The distribution of networking types by industry segment is particularly interesting and no doubt correlates to what most of us expect:
On the June 2016 list, InfiniBand dominates in the research and academic sectors, with Cray interconnects coming in a strong second and Ethernet basically being non-existent. If jump over to industrial users on the Top 500 list, InfiniBand is only on 39 of the 243 systems on this subset of the list and Ethernet, with 83 percent share, utterly dominates. In effect, we already have two very different lists encapsulated inside the Top 500 list.
In general, whether you look at traditional HPC systems or the overall list, the larger the machine the more likely it is to be using InfiniBand, Cray, or another proprietary interconnect and the less likely it is using Ethernet. Take a look at this scatter bar chart that shows the number of machines running traditional HPC jobs as you expand from the Top 100 machines in increments of one hundred out to the full Top 500 list:
As you can see, the prevalence of InfiniBand among the traditional HPC clusters ranked by Linpack on the Top 500 list increases as you move from the most powerful systems at the top of the list to the wider list. This is another way of saying that other interconnects tend to be at the top of the list and have not been able to penetrate to the lower performance levels. We think this has more to do with the nature of the applications and deep-seated networking preferences on the wider part of the list. We also believe that, over time, Intel will be able to get traction with its Omni-Path networking, particularly once it has embedded Omni-Path controllers available for its current “Knights Landing” Xeon Phi processors and future “Skylake” Xeon E5 v5 processors. The question is whether Omni-Path will displace Ethernet or InfiniBand on the list. (There are those who would argue that Omni-Path is essentially a modified variant of InfiniBand.)

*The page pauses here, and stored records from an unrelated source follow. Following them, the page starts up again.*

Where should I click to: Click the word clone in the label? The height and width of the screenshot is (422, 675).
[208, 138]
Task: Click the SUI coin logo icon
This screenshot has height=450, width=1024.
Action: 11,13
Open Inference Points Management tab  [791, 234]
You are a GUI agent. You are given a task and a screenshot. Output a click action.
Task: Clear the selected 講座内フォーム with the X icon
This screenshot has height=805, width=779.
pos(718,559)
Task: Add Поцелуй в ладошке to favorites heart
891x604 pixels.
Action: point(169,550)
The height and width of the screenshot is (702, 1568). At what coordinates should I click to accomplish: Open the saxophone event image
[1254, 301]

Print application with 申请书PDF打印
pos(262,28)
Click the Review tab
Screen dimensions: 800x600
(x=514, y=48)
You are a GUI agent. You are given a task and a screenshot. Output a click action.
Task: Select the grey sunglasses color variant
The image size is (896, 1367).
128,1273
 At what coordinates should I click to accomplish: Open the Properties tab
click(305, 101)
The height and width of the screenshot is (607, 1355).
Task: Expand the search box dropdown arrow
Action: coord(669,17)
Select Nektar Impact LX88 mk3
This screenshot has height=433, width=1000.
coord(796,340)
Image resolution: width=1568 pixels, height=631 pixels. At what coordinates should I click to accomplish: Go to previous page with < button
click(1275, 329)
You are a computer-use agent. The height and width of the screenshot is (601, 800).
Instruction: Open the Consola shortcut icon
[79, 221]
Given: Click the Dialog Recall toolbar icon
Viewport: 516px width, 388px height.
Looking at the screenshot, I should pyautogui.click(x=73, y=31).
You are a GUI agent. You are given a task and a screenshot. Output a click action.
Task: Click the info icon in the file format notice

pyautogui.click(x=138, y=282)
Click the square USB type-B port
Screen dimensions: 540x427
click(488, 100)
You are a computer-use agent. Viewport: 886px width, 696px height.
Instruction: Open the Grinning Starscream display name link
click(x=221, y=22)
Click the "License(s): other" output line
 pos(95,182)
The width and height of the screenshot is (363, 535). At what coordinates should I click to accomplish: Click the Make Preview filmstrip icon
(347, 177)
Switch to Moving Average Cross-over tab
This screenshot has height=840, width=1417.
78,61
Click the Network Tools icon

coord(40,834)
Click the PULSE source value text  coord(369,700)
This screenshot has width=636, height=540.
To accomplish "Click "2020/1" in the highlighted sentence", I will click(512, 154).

What we can say for sure is that Intel wants to radically increase its share of networking in the datacenter, and it is starting with HPC shops and expanding out to machine learning and other distributed workloads. It is a reasonable guess that Intel will target existing InfiniBand shops, including its own True Scale InfiniBand users as well as those employing Switch-IB gear from Mellanox Technologies. It may be easier for Intel to sell against Ethernet than it can against InfiniBand, oddly enough, and the Ethernet target is certainly juicier at the bottom two-thirds of the list where Omni-Path could meet less resistance if organizations can get over their preference for Ethernet. Again, it comes down to applications and how easy it will be to port from Ethernet to Omni-Path. The easier and more transparent this is for applications, the more Ethernet can be displaced within large-scale clusters. We think that Mellanox will have a very aggressive technology roadmap for InfiniBand and will prove to be a tough contender as Intel pushes harder into HPC. Cray will continue to get its share with Aries and SGI with NUMAlink, too.
We know another thing for sure: All of this advancement of technology and competition will be good for customers, allowing them to scale out their clusters faster – and more affordably – than they might have been able to do otherwise.